Diciamoci la verità, siamo tutti inflazionati, eheh.
La Persona quindi rappresenta il lato esteriore del soggetto, mentre l’Anima (nell’uomo)/Animus (nella donna) rappresentano il nostro lato interiore; entrambi, uniti agli altri archetipi (Ombra, Vecchio, Fanciullo, Eroe, Sè, etc) rappresentano parti o modelli del nostro apparato psichico.
Nel Focusing
Nel Processo di Focusing queste parti, modelli, archetipi, ecc. prendono voce attraverso quello che il suo fondatore Eugene T. Gendlin, ha denominato Felt-Sense.
Il felt-sense, per dirla in parole semplici, è come un riassunto che il “corpo” nella sua totalità visibile e invisibile fa.
Ogni situazione, ogni esperienza, oggi, si collega con un sottile filo a “qualcos’altro” che nel tempo è stato messo da parte, inascoltato, negato e grazie ad esso (il filo=felt-sense) ripercorrendolo a ritroso, nel qui ed ora, può essere riconosciuto e accolto.
Questo essere visto, riconosciuto, permetterà a quel “qualcosa” che si esprime grazie al felt-sense di procedere nella sua emancipazione e auto-realizzazione.
In pratica con il Metodo Focusing non facciamo altro che imparare l’atteggiamento adeguato e rispettoso, come ad esempio dei tempi differenti che ogni “parte” di noi necessita per realizzarsi e così andare ad agire sulla vera causa di conflitti e blocchi in vari ambiti.
Come riconoscere le maschere
Spesso significa semplicemente prendere consapevolezza della “loro” esistenza, dando pari dignità a tutte, equanimamente.
Di solito ciò non accade perché inconsciamente o meno crediamo che sia “più importante” qualcos’altro, oppure “più giusto”, o ancora “meglio per noi” una piuttosto che l’altra e in questo modo si blocca la loro naturale integrazione.
Esercizio
Prendi un Foglio A4, disegna una grande margherita e al centro scrivi il tuo nome, in ogni petalo scrivi tutti i ruoli che ricopri nella vita, piacevoli e non, le passioni che hai o in cosa sei brava, se senti una vocina che interviene scrivi anche “La criticona”, “la perfettina”, “la so tutto io”;
se fai fatica a riconoscerti ruoli e passioni aggiungi “l’inadeguata”, la “che ne so io” etcc. 😉
Quando senti che non hai più petali da aggiungere, riscrivi il tuo nome su un altro foglio, questa volta nel senso verticale e affianco ad ogni lettera del tuo nome aggiungi una qualità che ti riconosci e se ne arrivano anche di più delle lettere che hai, aggiungile sotto.

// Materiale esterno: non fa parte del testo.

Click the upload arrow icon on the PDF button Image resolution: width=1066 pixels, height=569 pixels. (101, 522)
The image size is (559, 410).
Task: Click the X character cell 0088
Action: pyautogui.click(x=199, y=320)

Se invece fai fatica chiedi aiuto ad un’amica che sicuramente fa meno fatica di te, ma tieni presente che questa fatica è una cosa importante da riconoscere!
Tutto questo con l’ausilio di penne, colori, ma soprattutto creando un momento tutto per te, uno spazio che agevoli la giusta attitudine, puoi accendere una candela, prepararti una tisana calda…
Mentre fai l’esercizio porta l’attenzione al sentire corporeo, ci sono tensioni? succede qualcosa? com’è il respiro?
E alla fine, dopo le qualità che ti riconosci, come stai?
Fammi sapere se hai provato e se ti fa piacere, cosa hai notato.